AIM OF THE EXERCISE
Report each line from the entries in which "computer" can be found.

RECORDS TO USE
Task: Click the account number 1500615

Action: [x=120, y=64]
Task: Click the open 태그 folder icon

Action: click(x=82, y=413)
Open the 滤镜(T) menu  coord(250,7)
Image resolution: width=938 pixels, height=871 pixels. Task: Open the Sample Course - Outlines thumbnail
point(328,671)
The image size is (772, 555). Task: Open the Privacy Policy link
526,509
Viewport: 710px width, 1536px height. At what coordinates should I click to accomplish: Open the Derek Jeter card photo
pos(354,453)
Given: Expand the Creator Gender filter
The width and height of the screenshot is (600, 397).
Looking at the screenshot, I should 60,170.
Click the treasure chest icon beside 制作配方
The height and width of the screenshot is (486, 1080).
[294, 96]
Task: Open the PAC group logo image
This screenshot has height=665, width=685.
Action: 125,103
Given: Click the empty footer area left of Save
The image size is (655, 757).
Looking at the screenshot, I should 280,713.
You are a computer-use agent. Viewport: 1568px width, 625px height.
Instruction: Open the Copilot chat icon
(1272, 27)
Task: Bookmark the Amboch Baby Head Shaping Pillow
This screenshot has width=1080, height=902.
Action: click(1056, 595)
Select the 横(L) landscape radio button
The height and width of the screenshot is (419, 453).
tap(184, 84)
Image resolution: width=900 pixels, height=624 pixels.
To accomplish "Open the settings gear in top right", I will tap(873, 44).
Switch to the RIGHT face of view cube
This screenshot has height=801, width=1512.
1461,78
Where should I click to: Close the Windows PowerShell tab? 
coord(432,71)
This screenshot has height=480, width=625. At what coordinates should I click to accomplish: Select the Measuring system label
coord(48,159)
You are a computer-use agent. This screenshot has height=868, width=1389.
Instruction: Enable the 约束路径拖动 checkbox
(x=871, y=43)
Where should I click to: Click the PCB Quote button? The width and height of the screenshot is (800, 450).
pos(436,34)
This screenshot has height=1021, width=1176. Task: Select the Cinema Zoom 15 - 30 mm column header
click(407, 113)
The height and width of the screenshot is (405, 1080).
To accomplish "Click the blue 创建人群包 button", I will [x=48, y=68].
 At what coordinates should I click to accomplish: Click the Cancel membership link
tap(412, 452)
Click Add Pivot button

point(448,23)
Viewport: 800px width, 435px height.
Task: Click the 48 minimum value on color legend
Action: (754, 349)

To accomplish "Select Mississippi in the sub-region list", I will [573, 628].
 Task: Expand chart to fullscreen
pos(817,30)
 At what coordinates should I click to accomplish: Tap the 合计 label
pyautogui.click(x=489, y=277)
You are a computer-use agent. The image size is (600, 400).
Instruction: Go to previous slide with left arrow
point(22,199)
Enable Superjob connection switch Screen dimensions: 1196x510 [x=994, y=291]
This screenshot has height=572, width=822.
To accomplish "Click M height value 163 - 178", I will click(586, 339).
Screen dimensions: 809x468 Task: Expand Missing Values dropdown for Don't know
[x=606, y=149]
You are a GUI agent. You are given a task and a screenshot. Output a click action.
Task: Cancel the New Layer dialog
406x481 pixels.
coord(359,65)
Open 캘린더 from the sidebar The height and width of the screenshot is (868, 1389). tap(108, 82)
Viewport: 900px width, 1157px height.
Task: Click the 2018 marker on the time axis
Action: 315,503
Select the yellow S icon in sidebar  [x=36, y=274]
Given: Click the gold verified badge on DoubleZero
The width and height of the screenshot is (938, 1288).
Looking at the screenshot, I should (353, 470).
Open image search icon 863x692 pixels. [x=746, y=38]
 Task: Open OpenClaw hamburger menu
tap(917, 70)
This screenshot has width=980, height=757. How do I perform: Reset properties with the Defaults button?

EXERCISE RESULT
You are a computer-use agent. Viewport: 1568px width, 625px height.
You are a computer-use agent. This screenshot has height=868, width=1389.
You are a computer-use agent. The image size is (600, 400).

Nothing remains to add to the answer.